The Soldering Guide

What do you need to make repairs, where to get it, & who can help.
whiteshadow
Posts: 142
Joined: Mon Jun 01, 2015 1:10 am

The Soldering Guide

Postby whiteshadow » Tue Oct 06, 2015 7:13 pm

Overview

This guide is intended for beginner/intermediate level solderers (although I will cover some advanced topics at the end). Since soldering is part art and part science you will find that everyone has their own personal technique and equipment preferences. The solutions I present here will provide the fastest/easiest/safest way to get good results, and over time as your skill level improves you can adapt the techniques to what works best for you.
I will break the information into three categories; basic, intermediate and advanced. The basic category will cover playfield work, like replacing a diode, lamp or solenoid, the intermediate category will focus on board repair and the advanced category will cover specific advanced board repair techniques like through-hole repair.

Part 1 : soldering/desoldering equipment.
Part 2 : basic (playfield) soldering/desoldering.
Part 3 : intermediate soldering (circuit board).
Part 4 : intermediate desoldering (circuit board).

Soldering tools are not like a wrench set. While a cheap wrench set from Harbor Freight will perform the same as an expensive set, at least initially, there is a vast performance difference between cheap soldering equipment and quality products. On the other hand, beginner/intermediate level solderers aren't going to spend a several hundred to a few thousand dollars on Pace or Metcal so I've attempted to provide high performance, but cost-effective solutions.
Cheap soldering equipment is the number one cause of frustration when people are learning how to solder, so spend the extra money and buy quality tools.
Soldering Irons

Even if you plan on moving on to board repair, it is suggested that you purchase a soldering iron since they are easier to use when working under pinball playfields. Consider getting a 25 watt iron from from a quality manufacturer like Hakko or Weller. Really, nothing higher is needed. The Iron "Tip" is as important as the iron, and this is where a $20 soldering iron really cuts corners (see more info later about Iron "Tips").

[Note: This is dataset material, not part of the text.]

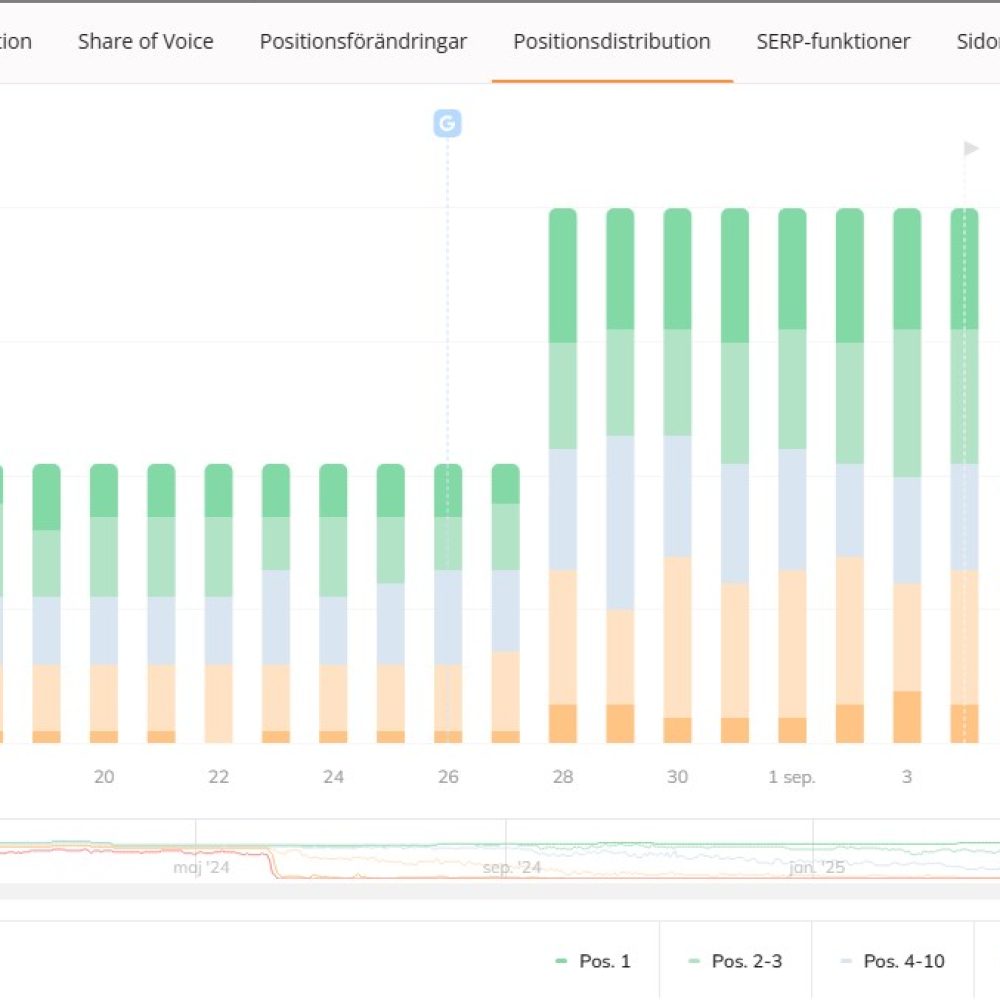
Task: Click the blue segment of bar 22
Action: tap(218, 630)
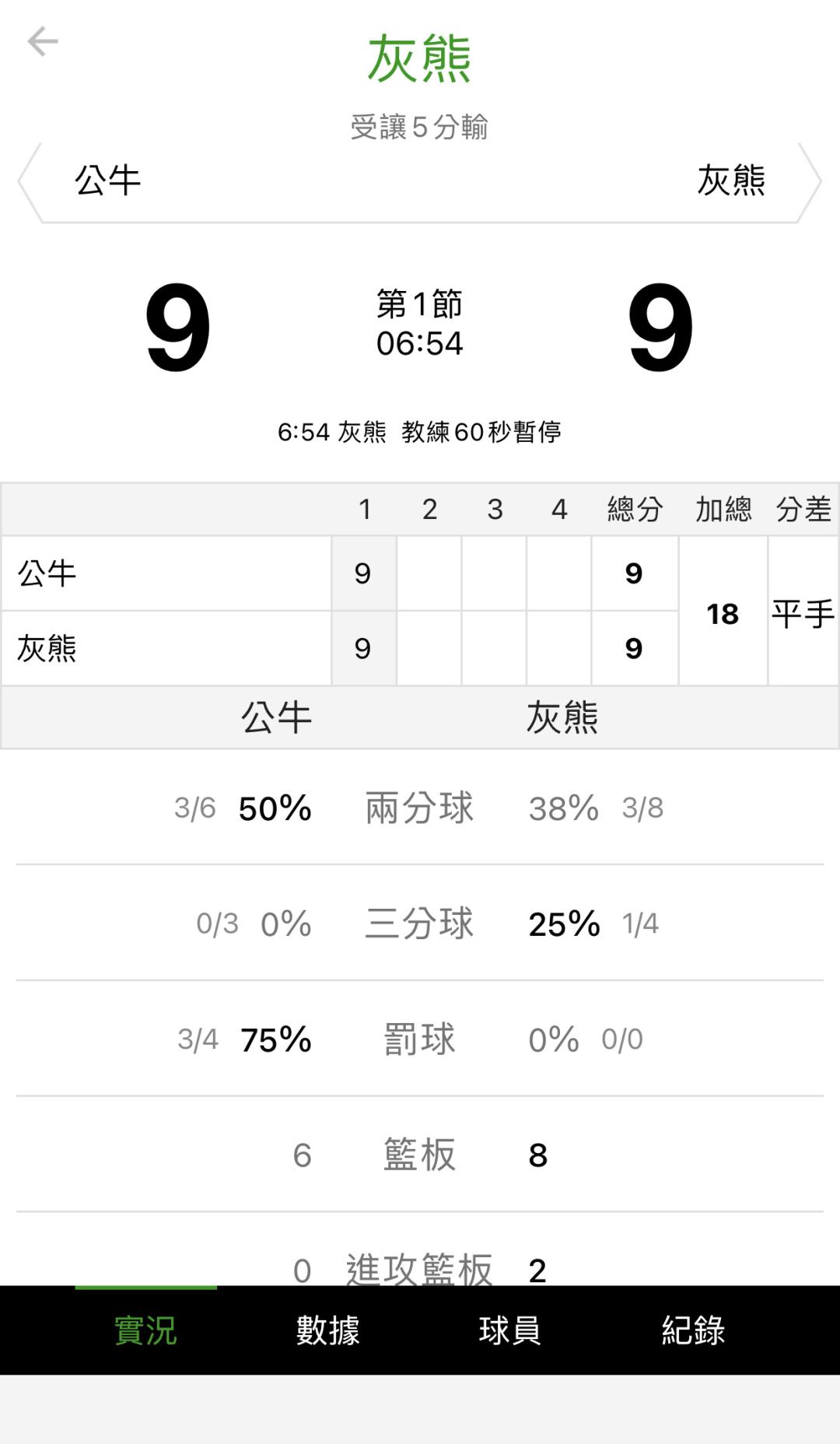Open the 數據 tab

(x=327, y=1330)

The Weller WP25 Professional costs slightly over $40 on Amazon. It comes with a .125" screwdriver Tip (ST3), but some like the ST4 Tip (.187" screwdriver) since it provides better performance for basic soldering tasks. The additional Tip should cost about $8 on Amazon/other.

Hakko discontinued their 25 watt iron that competed with the Weller Pro iron. They now offer a slick adjustable temperature iron (FX-601) at a fair price. When compared to the Weller Pro, it heats up faster and has a faster recovery time (both good, but not critical things for basic soldering). It comes with a .2" screwdriver tip (T19-D5) so if you buy the additional tip for the Weller the price difference is only about $10. Although it could be used for board work in a pinch, a temperature controlled soldering station is the recommended solution (covered in the next post).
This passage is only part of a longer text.